最初期の、中身がどうなっている、意味不明なものから、中身の詳細を書こうとする、リアル思考の意識が広がっていくことと連携して、サイズが小さくなって行ったのだなと感じます。この辺りの中身を詳細に書いているものを見ると、永野護だけが、関節の動きなどを意識して、この機能には、この機能がいるよねというテイストが入っているのがよくわかります。エルガイム等で、ガンガン大抜擢されていくのですが、そもそもコンセプトが、他のデザインと一線を画しているのがわかります。

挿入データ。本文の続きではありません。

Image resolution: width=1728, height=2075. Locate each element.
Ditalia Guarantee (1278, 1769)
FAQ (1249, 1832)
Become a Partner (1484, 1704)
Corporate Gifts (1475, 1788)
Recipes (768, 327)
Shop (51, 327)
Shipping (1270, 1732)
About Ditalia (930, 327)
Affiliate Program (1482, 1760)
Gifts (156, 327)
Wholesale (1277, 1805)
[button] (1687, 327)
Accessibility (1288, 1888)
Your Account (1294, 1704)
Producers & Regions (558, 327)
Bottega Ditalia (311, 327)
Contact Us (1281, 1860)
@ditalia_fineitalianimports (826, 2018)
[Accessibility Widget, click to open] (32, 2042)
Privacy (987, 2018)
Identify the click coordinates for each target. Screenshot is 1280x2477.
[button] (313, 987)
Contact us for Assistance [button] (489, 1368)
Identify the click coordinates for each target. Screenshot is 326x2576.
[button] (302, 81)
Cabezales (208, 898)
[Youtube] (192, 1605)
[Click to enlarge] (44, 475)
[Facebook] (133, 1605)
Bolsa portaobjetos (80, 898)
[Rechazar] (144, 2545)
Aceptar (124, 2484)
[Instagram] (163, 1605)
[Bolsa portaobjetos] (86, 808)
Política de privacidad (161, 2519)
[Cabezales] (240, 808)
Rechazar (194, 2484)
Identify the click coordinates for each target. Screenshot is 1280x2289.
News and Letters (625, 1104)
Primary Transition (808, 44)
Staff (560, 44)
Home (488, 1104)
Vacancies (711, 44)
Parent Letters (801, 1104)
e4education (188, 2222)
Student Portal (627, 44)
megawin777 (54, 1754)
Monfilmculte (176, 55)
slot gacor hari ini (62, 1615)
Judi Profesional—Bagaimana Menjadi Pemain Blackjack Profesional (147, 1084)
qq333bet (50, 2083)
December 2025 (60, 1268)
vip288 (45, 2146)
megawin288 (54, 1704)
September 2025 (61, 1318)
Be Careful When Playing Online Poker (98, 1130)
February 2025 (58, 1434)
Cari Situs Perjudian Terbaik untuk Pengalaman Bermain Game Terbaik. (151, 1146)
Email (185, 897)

この流れで、永野護のデザインを位置付けるのか!とエウレカでした。こういうふうに文脈で考えると、デザインの歴史の中でどう位置付けられてるか一目瞭然で素晴らしく理解できます。いわゆる美術史でいうバロックかというやつ。最初は均整を保っていた表現が、徐々に過剰なものになっていくことを言うんですが、このデザインのリアル思考、大きさの等身大化、機能をベースに考える内部の設計への意識が、永野護のデザインで頂点に達するんですよね。そして、急速にロボットものが飽きられて、黄金期が終わっていく。

petronius.hatenablog.com

巨大ロボットってある意味オワコンなカルチャーなんでしょうけど、一回人気が低迷してる一つの黄金期が終わっているんですよね。このあとの、作品は、リアルロボット路線が、再度、スーパーロボット路線の昔のマジンガーZのようデザインへと回帰しています。こうして様式美として歴史になってワンセットで見れる。そうすると、全体が俯瞰できるので、とてもわかりやすい。こうした様式美になって、過去のデザインのれ歴を俯瞰できると、リブートされたりするんですよね。たぶん、2020年代は、このリブートや過去を様式美として見直そうというフェイズ。長く生きていると、サイクルのように、ブームがきて、バロック化して、そして萎んで消えていき、そしてまた原点位戻ってを繰り返していくのが見れますね。


いやはや、素晴らしい展覧会でした。